== Listing ==

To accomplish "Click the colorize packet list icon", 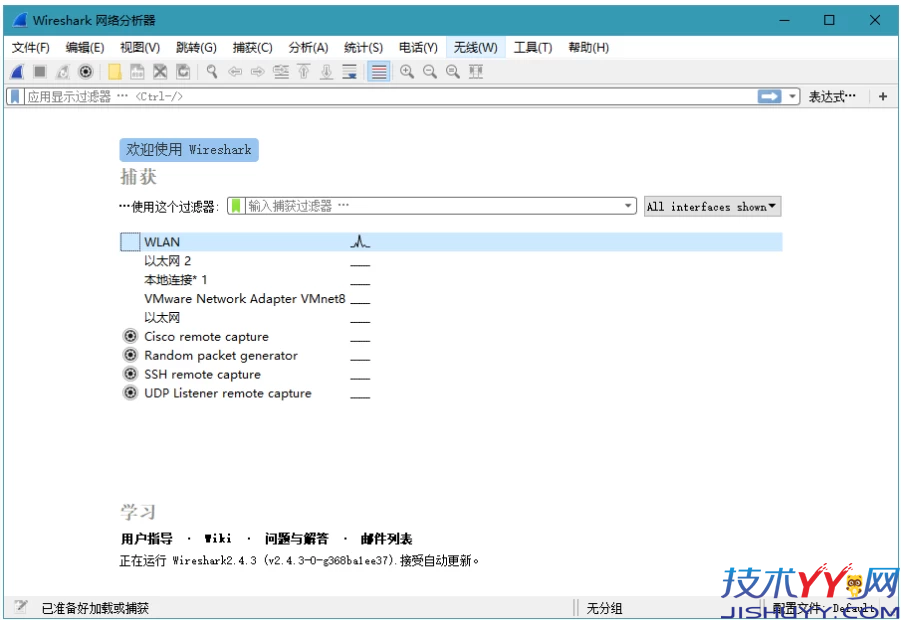I will (378, 71).
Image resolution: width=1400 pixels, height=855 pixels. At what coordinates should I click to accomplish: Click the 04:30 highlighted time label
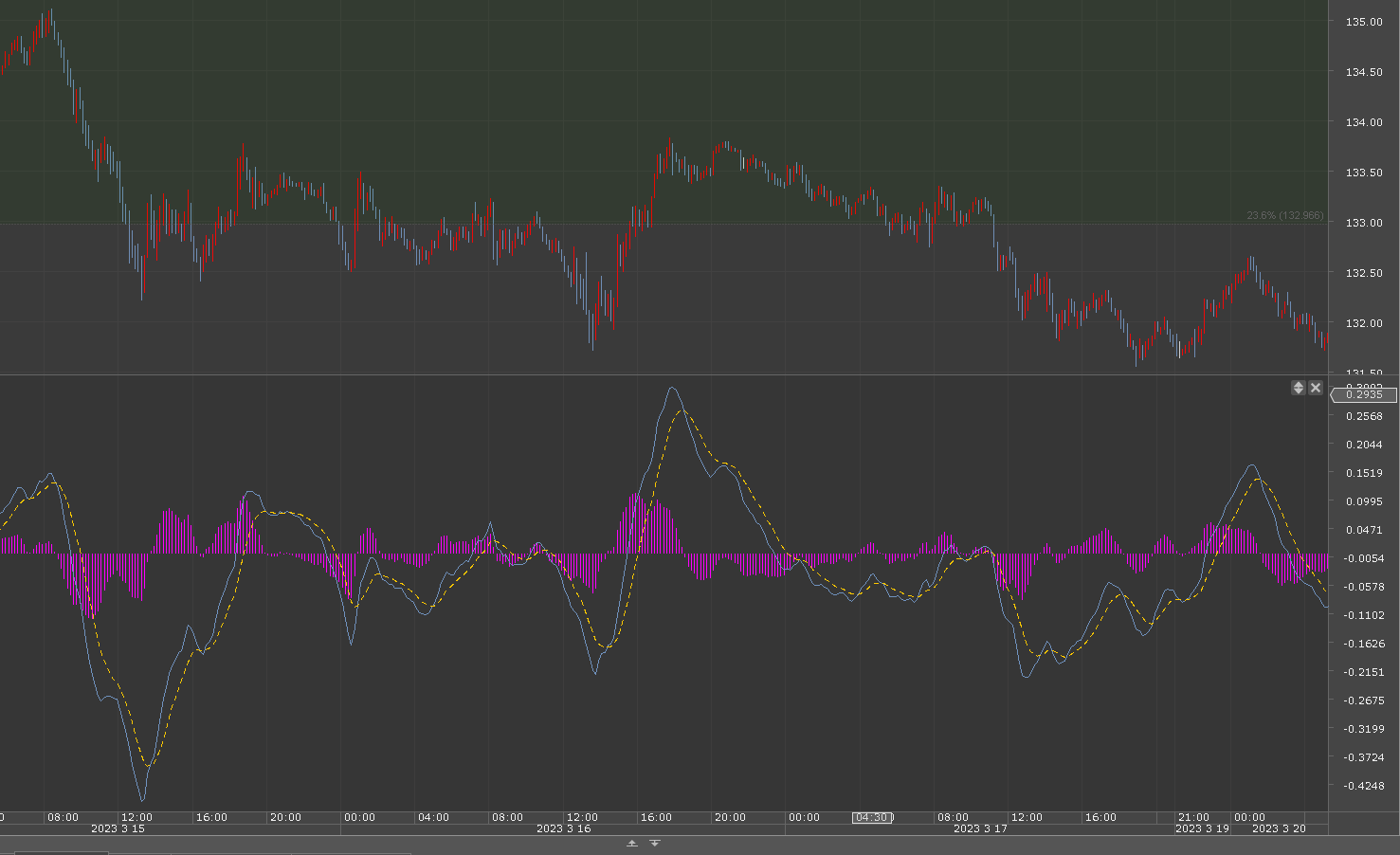(x=873, y=817)
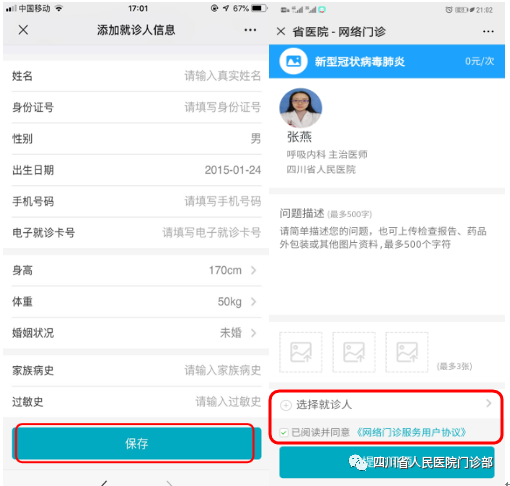Close the 省医院-网络门诊 page
This screenshot has width=510, height=486.
(281, 32)
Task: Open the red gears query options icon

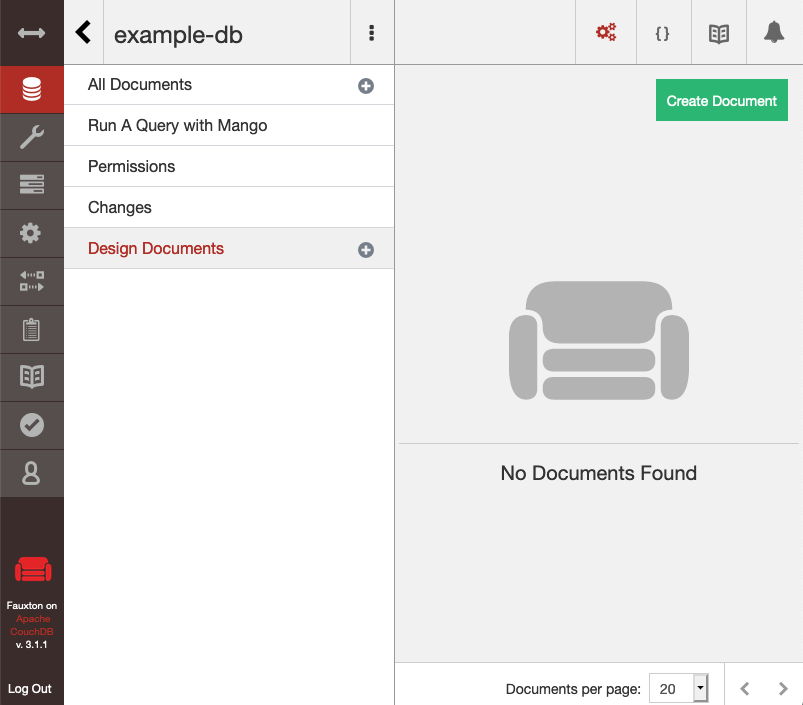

===

Task directions:
Write out the records as a numbered list, from the line containing "Image resolution: width=1400" through the end of the records, skipping blank lines and omitting the pictures.

Result:
1. Image resolution: width=1400 pixels, height=855 pixels. At what coordinates should I click to accomplish: Click the 04:30 highlighted time label
2. (x=873, y=817)
3. Close the 省医院-网络门诊 page
4. This screenshot has width=510, height=486.
5. (281, 32)
6. Task: Open the red gears query options icon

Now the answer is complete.